Work to be completed -
Every entry is to be copied exactly as written, and the pictures are to be skipped.
== Segment start ==
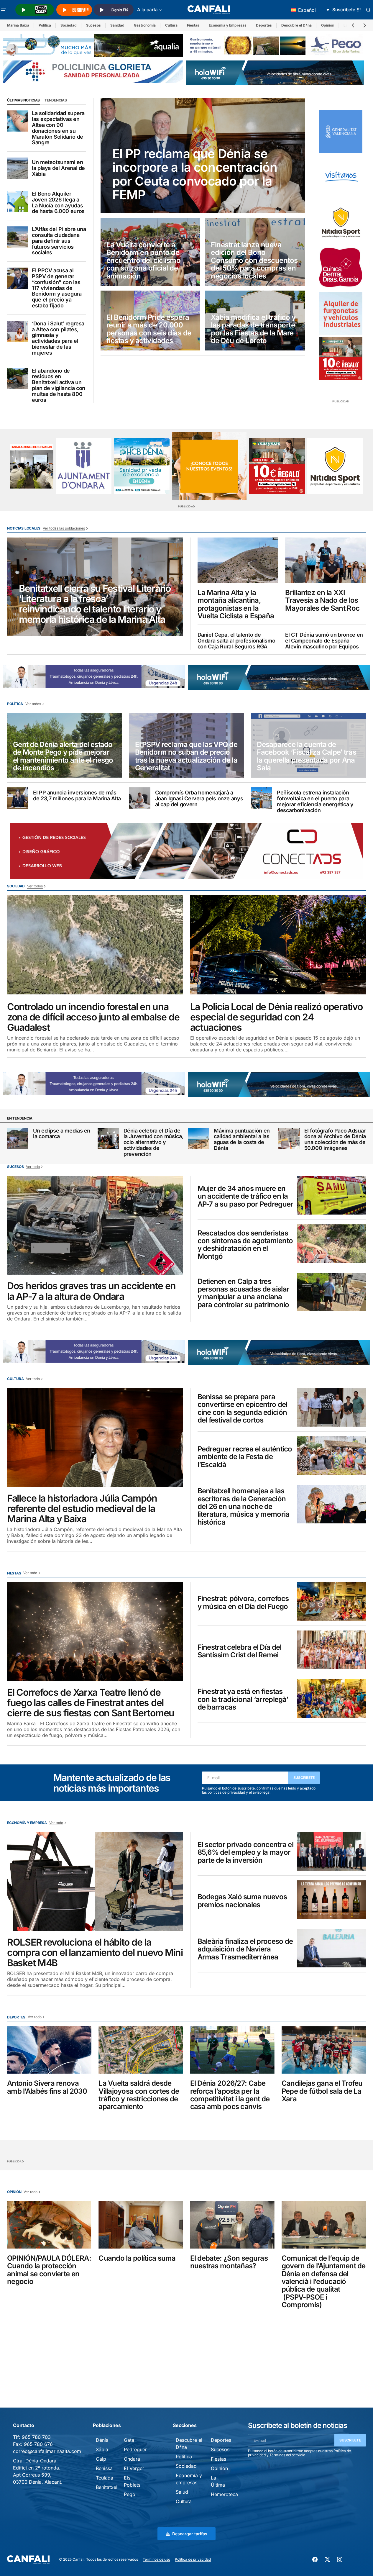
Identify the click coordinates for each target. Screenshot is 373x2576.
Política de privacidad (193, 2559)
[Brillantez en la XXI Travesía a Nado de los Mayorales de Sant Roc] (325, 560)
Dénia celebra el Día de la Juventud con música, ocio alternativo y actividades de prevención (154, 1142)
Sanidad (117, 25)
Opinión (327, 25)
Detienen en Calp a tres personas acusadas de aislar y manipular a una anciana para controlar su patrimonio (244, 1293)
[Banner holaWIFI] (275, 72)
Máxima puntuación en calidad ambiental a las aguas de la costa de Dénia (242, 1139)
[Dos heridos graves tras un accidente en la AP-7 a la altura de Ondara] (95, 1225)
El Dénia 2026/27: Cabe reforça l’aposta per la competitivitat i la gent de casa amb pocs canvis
== Segment end ==
Expected answer -
Identify the click coordinates for each target. Screenshot is 373x2576.
Política de privacidad (193, 2559)
[Brillantez en la XXI Travesía a Nado de los Mayorales de Sant Roc] (325, 560)
Dénia celebra el Día de la Juventud con música, ocio alternativo y actividades de prevención (154, 1142)
Sanidad (117, 25)
Opinión (327, 25)
Detienen en Calp a tres personas acusadas de aislar y manipular a una anciana para controlar su patrimonio (244, 1293)
[Banner holaWIFI] (275, 72)
Máxima puntuación en calidad ambiental a las aguas de la costa de Dénia (242, 1139)
[Dos heridos graves tras un accidente en la AP-7 a la altura de Ondara] (95, 1225)
El Dénia 2026/27: Cabe reforça l’aposta per la competitivitat i la gent de casa amb pocs canvis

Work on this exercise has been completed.